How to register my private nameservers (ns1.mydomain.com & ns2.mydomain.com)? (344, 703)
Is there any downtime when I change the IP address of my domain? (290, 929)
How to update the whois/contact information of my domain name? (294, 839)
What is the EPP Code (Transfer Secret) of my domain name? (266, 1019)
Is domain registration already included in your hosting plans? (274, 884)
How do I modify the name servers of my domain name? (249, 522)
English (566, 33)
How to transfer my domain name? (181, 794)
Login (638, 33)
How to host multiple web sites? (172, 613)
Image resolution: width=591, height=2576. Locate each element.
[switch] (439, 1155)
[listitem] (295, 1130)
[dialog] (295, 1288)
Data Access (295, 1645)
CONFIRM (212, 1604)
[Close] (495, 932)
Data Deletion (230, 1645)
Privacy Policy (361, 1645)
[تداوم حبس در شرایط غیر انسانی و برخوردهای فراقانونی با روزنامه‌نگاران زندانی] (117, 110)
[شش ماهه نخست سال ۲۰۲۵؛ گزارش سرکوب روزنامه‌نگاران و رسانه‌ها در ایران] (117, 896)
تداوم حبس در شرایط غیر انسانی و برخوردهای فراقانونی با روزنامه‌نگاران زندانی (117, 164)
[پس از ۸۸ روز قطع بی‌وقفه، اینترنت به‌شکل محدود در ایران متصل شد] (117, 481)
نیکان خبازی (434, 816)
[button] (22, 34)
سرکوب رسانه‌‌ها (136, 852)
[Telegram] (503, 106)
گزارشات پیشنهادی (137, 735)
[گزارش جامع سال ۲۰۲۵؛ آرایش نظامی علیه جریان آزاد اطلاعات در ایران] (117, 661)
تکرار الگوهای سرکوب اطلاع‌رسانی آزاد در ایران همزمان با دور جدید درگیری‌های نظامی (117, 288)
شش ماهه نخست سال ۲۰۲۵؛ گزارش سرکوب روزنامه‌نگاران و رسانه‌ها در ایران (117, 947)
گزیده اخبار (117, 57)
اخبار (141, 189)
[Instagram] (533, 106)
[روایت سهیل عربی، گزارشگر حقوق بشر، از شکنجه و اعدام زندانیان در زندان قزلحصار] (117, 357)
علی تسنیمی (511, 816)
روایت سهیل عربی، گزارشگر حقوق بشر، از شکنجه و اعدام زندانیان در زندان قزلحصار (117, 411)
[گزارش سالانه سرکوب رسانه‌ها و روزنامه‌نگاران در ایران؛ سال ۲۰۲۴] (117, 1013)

————

ACTION ITEM: Everything before the line containing "[dialog] (295, 1288)" stays out. Write out that line and the rest of the entries exactly.

OUTPUT FOR THIS EXERCISE:
[dialog] (295, 1288)
Data Access (295, 1645)
CONFIRM (212, 1604)
[Close] (495, 932)
Data Deletion (230, 1645)
Privacy Policy (361, 1645)
[تداوم حبس در شرایط غیر انسانی و برخوردهای فراقانونی با روزنامه‌نگاران زندانی] (117, 110)
[شش ماهه نخست سال ۲۰۲۵؛ گزارش سرکوب روزنامه‌نگاران و رسانه‌ها در ایران] (117, 896)
تداوم حبس در شرایط غیر انسانی و برخوردهای فراقانونی با روزنامه‌نگاران زندانی (117, 164)
[پس از ۸۸ روز قطع بی‌وقفه، اینترنت به‌شکل محدود در ایران متصل شد] (117, 481)
نیکان خبازی (434, 816)
[button] (22, 34)
سرکوب رسانه‌‌ها (136, 852)
[Telegram] (503, 106)
گزارشات پیشنهادی (137, 735)
[گزارش جامع سال ۲۰۲۵؛ آرایش نظامی علیه جریان آزاد اطلاعات در ایران] (117, 661)
تکرار الگوهای سرکوب اطلاع‌رسانی آزاد در ایران همزمان با دور جدید درگیری‌های نظامی (117, 288)
شش ماهه نخست سال ۲۰۲۵؛ گزارش سرکوب روزنامه‌نگاران و رسانه‌ها در ایران (117, 947)
گزیده اخبار (117, 57)
اخبار (141, 189)
[Instagram] (533, 106)
[روایت سهیل عربی، گزارشگر حقوق بشر، از شکنجه و اعدام زندانیان در زندان قزلحصار] (117, 357)
علی تسنیمی (511, 816)
روایت سهیل عربی، گزارشگر حقوق بشر، از شکنجه و اعدام زندانیان در زندان قزلحصار (117, 411)
[گزارش سالانه سرکوب رسانه‌ها و روزنامه‌نگاران در ایران؛ سال ۲۰۲۴] (117, 1013)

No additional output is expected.